Começando pela petrolífera, que estava entre as três empresas mais recomendadas para 2010 e que, surpreendendo negativamente, acumula quedas de 29,44% e 27,70% nas ações ordinárias e preferenciais, considerando o fechamento do dia 22 de dezembro. Contudo, os investidores devem lembrar que o otimismo inicial não perdurou durante todo o ano, com as recomendações e projeções para a Petrobras sofrendo seguidos cortes antes e depois do processo de capitalização.

Os erros nas projeções incluem também esta operação. Quem lesse os relatórios da MCM Consultores de que um barril acima de US$ 7 inviabilizaria a capitalização ou as projeções do Itaú BBA (barril entre US$ 6 e US$ 7) e do JPMorgan (barril entre US$ 4 e US$ 5), não imaginaria que a precificação média final seria de US$ 8,51 por barril, variando entre US$ 5,82 (no campo Iara) e US$ 9,04 (no campo Franco, que tem a maior quantidade de barris).
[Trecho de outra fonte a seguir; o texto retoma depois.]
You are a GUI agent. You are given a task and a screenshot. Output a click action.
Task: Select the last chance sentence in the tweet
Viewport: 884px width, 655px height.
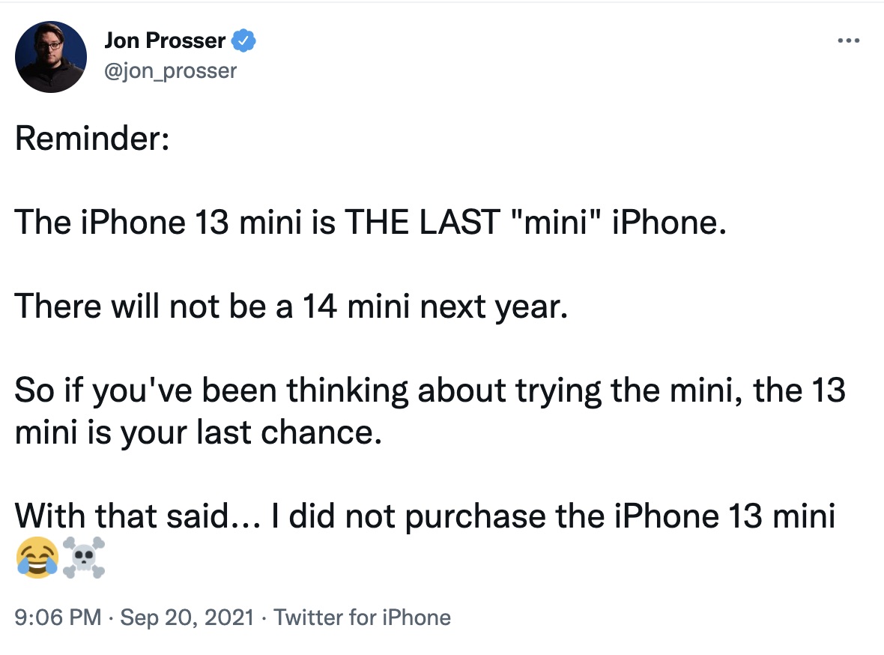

Já em relação à Usiminas, a tão esperada recuperação ainda não chegou. Os papéis da siderúrgica acumulam desvalorizações de 14,21% e 21,55% entre janeiro e 22 de dezembro, bem diferente da alta preconizada por diversos analistas, incluindo a equipe do Bank of America Merrill Lynch e Itaú BBA, que indicava a empresa como top pick do setor em janeiro deste ano. Mas assim como ocorreu com a Petrobras, durante o ano as opiniões sobre a empresa foram mudando para pior.

Aliás, o otimismo não era apenas em relação à Usiminas. Todo o setor de siderurgia, na opinião de boa parte dos analistas ao final de 2009, mostraria recuperação neste ano. A realidade, entretanto, foi outra, como mostram os desempenhos negativos acumulados no ano por Gerdau (GGBR4), Metalúrgica Gerdau (GOAU4) e CSN (CSNA3): -18,74%, -19,69% e -0,66%, respectivamente.

Outro setor que surpreendeu foi o de varejo. Enquanto boa parte dos analistas mantinha a visão positiva, mas via os drivers já precificados, os papéis tiveram um ano atribulado. As ações do segmento de vestuário tiveram forte alta, com destaque, no índice, para Lojas Renner (LREN3), que sobe 47,57% no ano, desapontando a recomendação underperform (performance abaixo da média do mercado) dada pelo Credit Suisse no final de 2009 e em linha com a recomendação da Link de outperform. 

Já a B2W (BTOW3) está entre as maiores quedas do Ibovespa, enquanto começou o ano com sugestões marketperform (performance em linha com a média do mercado) da Link e do Itaú BBA. O mesmo vale para a Souza Cruz (CRUZ3), maior alta do Ibovespa com valorização de 65,64% no ano e que tinha recomendação de venda de todos os analistas consultados pela InfoMoney no final de 2009.

Vale, BR Foods e Itaúsa: os acertos
Por outro lado, em um ano de desempenho pífio do Ibovespa, os analistas também acertaram. Dentre as principais recomendações para 2010 também estavam Vale (VALE3, VALE5), BR Foods (BRFS3) e Itaúsa (ITSA4), que registram até agora performances bem superiores ao índice. Os papéis ordinários e preferenciais da mineradora sobem 17,24% e 21,46%, enquanto as ações da outras duas avançam 21,03% e 12,92%, respectivamente.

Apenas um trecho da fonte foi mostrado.